**Exercise goal**: Show each line in the listing below that contains the word "width".

**Dataset records**:
---

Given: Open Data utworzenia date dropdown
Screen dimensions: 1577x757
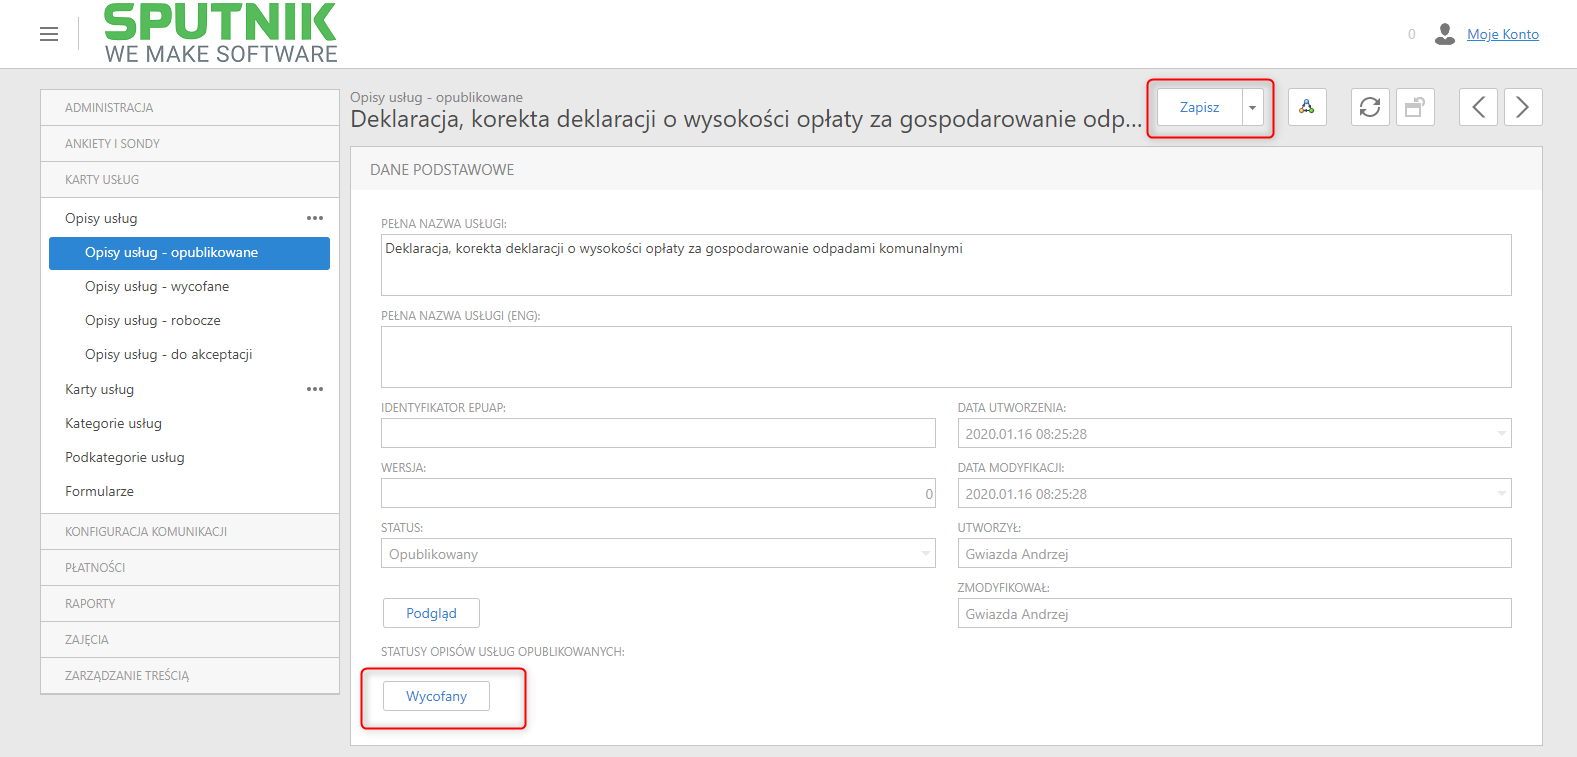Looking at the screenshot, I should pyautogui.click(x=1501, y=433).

---

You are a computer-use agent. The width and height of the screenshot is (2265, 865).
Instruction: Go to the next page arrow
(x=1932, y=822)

---

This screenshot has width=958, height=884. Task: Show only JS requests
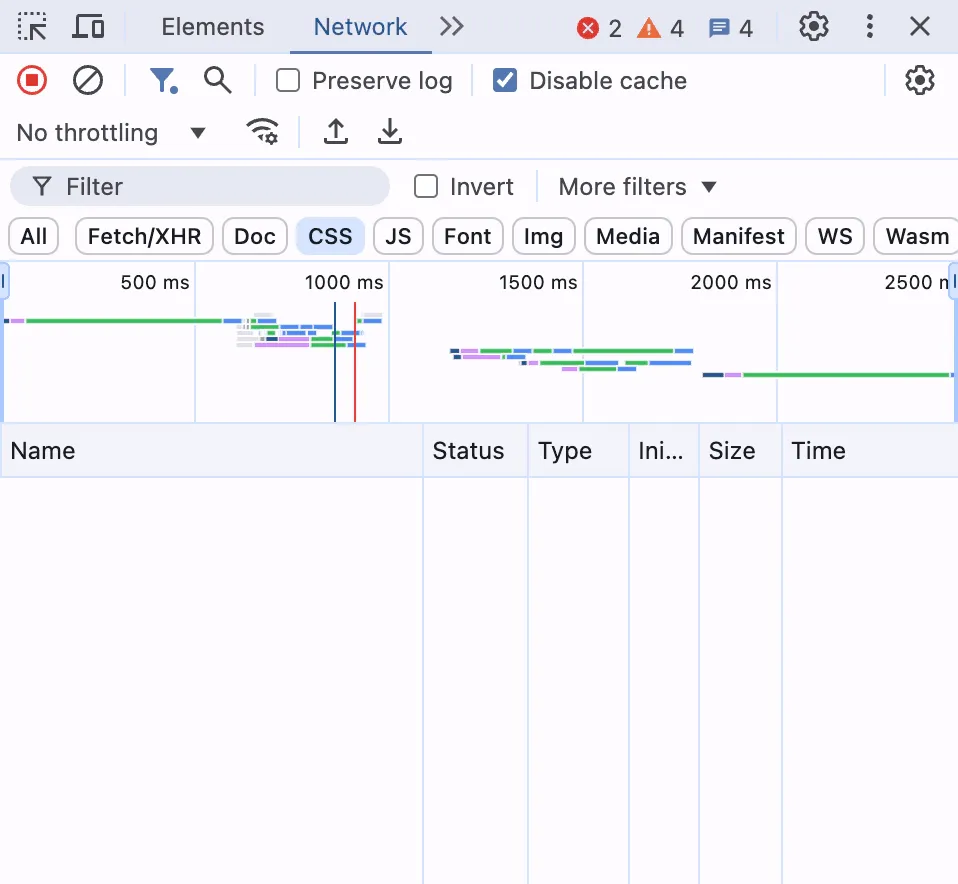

---

**Output**:
You are a computer-use agent. The width and height of the screenshot is (2265, 865).
This screenshot has width=958, height=884. Task: Show only JS requests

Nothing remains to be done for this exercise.